Table 1. Results obtained by different methods: LBP\(^{riu2}\) [3], LTP [31], DLBP [8], DLBP _NGF [8], CLBP_S_M/C [9], CLBC [14], CRLBP [22] on Outex dataset.

4.3 Results on the CUReT Database

Following [4, 9], in order to get statistically significant experimental results, \(N\) training images were randomly chosen from each class while the remaining \(92-N\) images per class were used as the test set. Table 2 shows an experiment of our method on CUReT database from which we can make the following remarks.

  • \(SBP\) works well in all configurations of \((P,R)\).

  • \(SBP\) is comparable to VZ_MR8 and it outperforms other LBP-based descriptors.

Table 2. Results obtained on CURET dataset.

4.4 Results on the UIUC Database

As in [4], to eliminate the dependence of the results on the particular training images used, \(N\) training images were randomly chosen from each class while the remaining \(40-N\) images per class were used as test set. Table 3 shows the results obtained by our approach on UIUC dataset in comparison with other state-of-the-art methods. As can be seen from this table, our proposed descriptor largely outperforms CLBP.

Table 3. Experimentation on UIUC dataset.

4.5 Experiment on KTH-TIPS 2b Dataset

At the moment, KTH-TIPS 2b can be seen as the most challenging dataset for texture recognition. For the experiments on this dataset, we follow the training and testing scheme used in [30]. We perform experiments training on one, two, or three samples; testing is always conducted only on un-seen samples. Table 4 details our results on this dataset.

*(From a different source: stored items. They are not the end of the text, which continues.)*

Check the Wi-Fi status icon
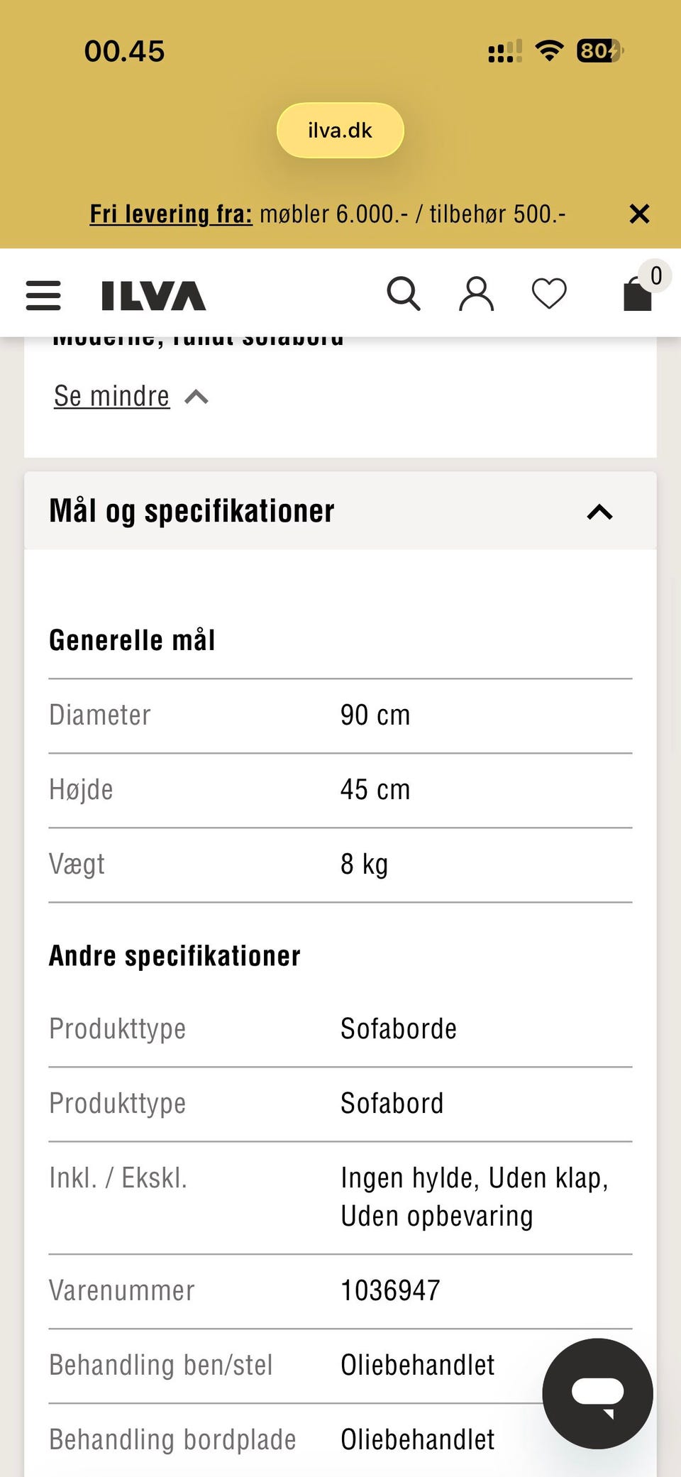The width and height of the screenshot is (681, 1477). 548,50
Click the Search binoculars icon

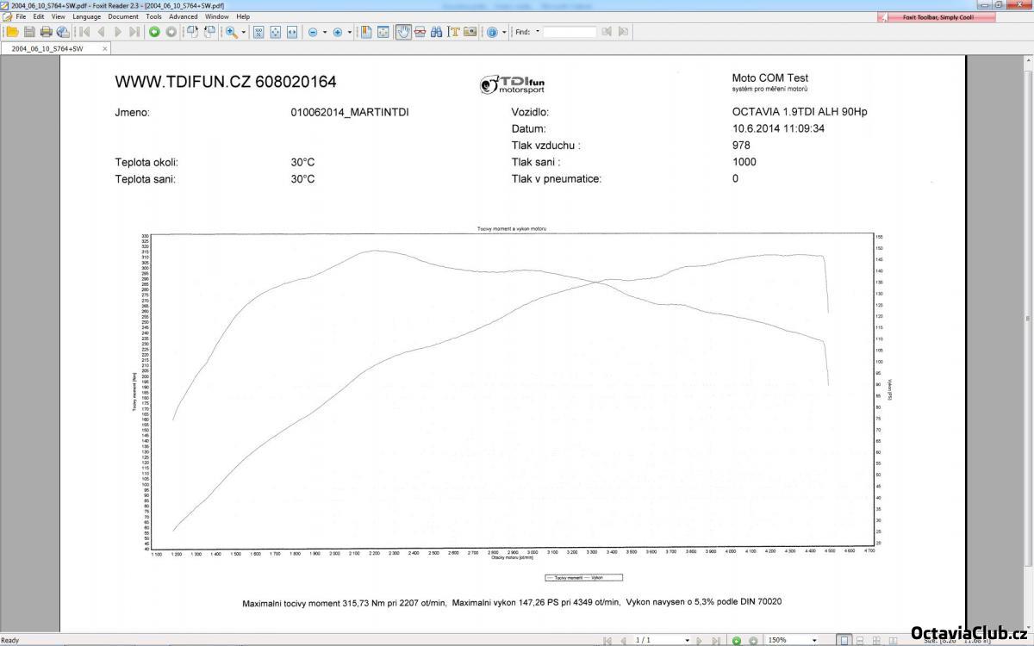[436, 32]
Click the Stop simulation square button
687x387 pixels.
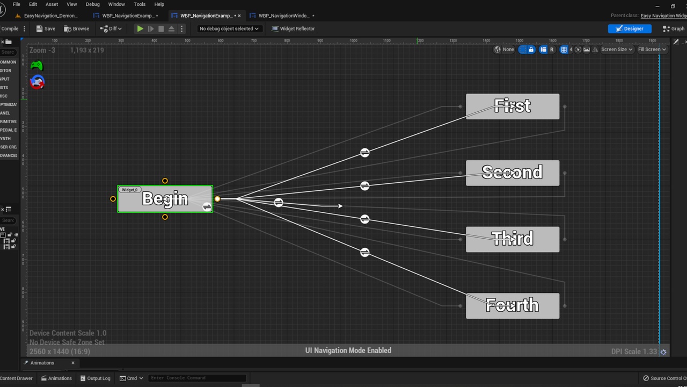click(x=161, y=28)
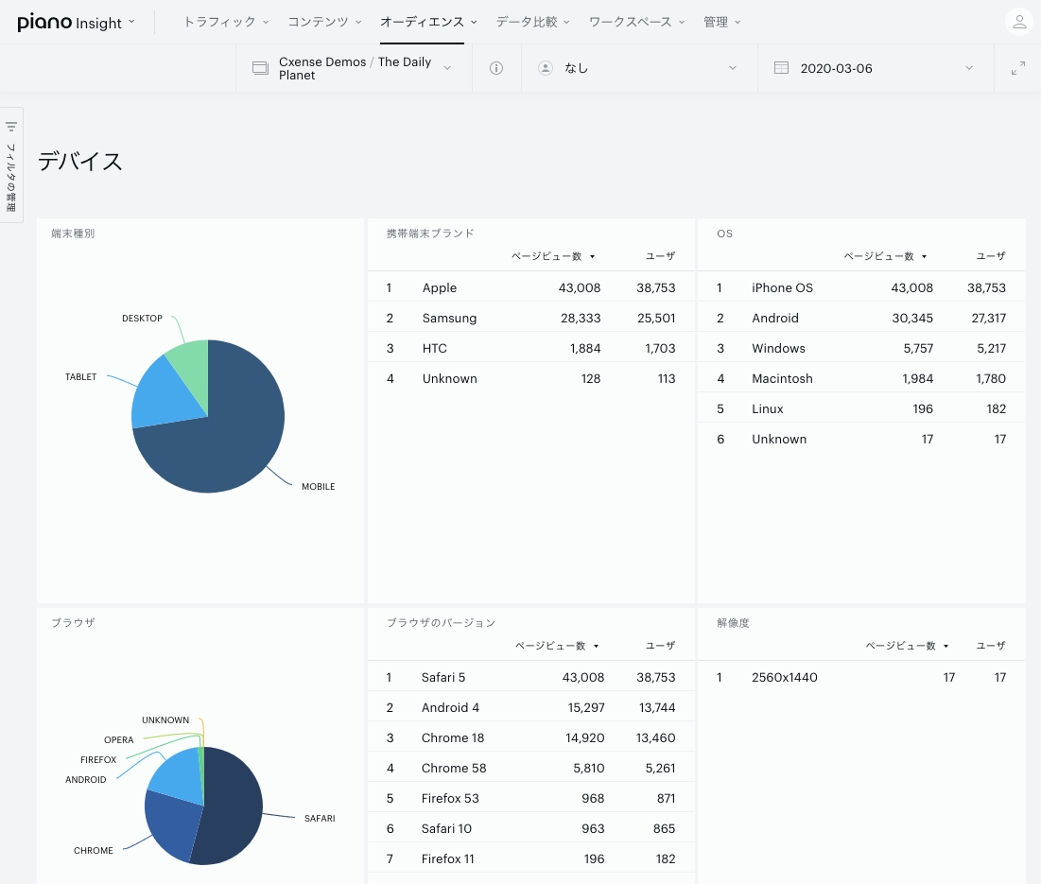This screenshot has width=1041, height=884.
Task: Click the site info circle icon
Action: pyautogui.click(x=496, y=68)
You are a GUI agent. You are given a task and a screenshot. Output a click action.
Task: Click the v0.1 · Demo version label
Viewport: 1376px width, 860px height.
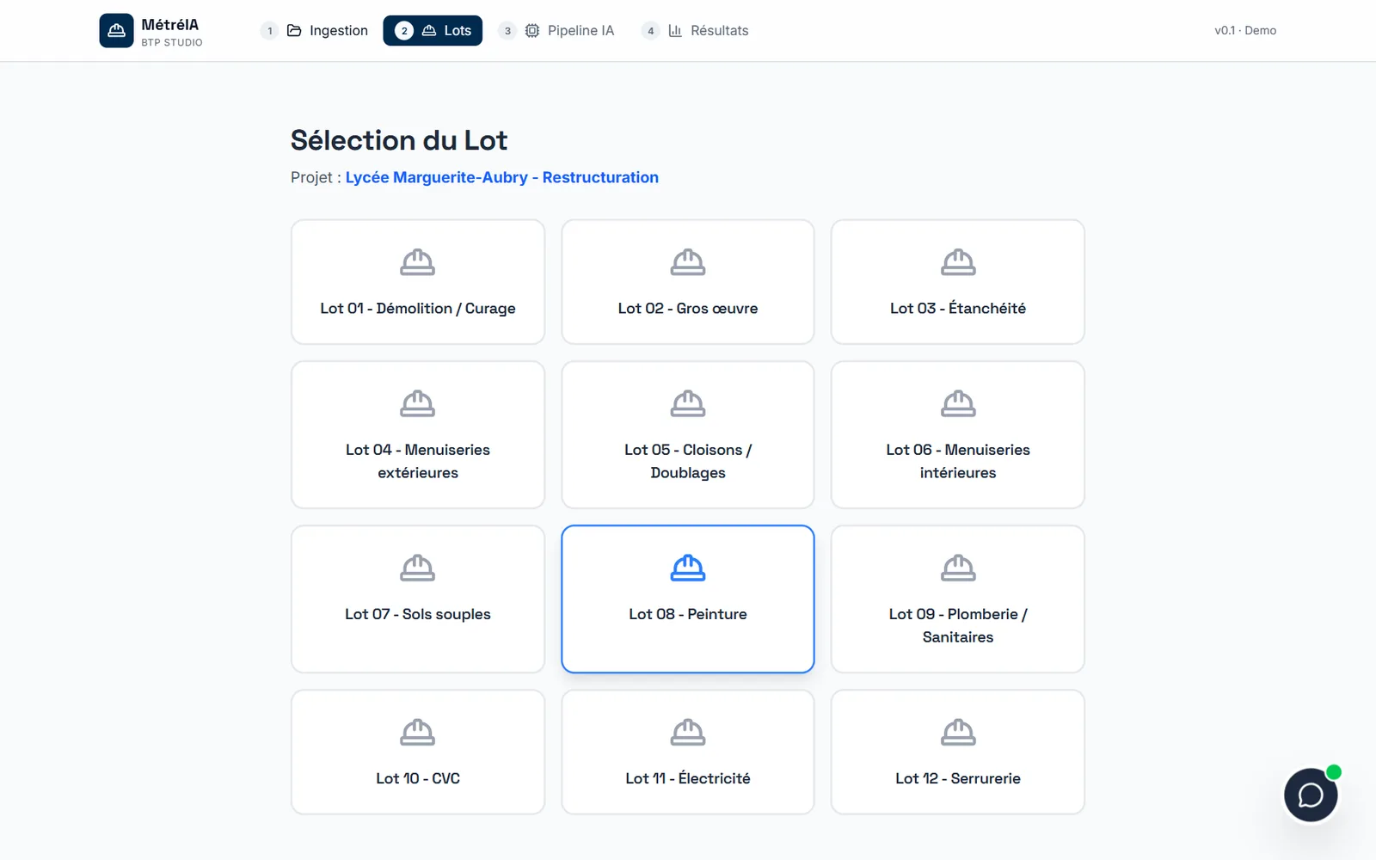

Table 4. Classification rates obtained on the KTH-TIPS 2b database.

5 Conclusions and Discussions

We have presented a new approach for texture representation called Statistical Binary Patterns (SBP). Its principle is to extend the LBP representation from the local gray level to the regional distribution level. In this work, we have used single region, represented by pre-defined structuring element and we have limited the representation of the distribution to the two first statistical moments. While this representation is sufficient for single mode distributions such as Gaussian, it won’t be convenient for more complex distributions. Hence, investigating higher order moments in SBP would be highly desirable. The proposed approach has been experimented on different large databases to validate its interest. It must be mentioned that the complementary information of magnitude (CLBP_M), which is the principal factor for boosting classification performance in many other descriptors in the literature, has not been used in our approach. Our method also opens several perspectives that will be addressed in our future works.

  • Can we apply efficiently our descriptor in other domains of computer vision such as face recognition, dynamic texture, ...?

  • Can we still improve the performance by integrating other complementary information such as magnitude (CLBP_M), multi-scale approach, ...or combining with other LBP variants?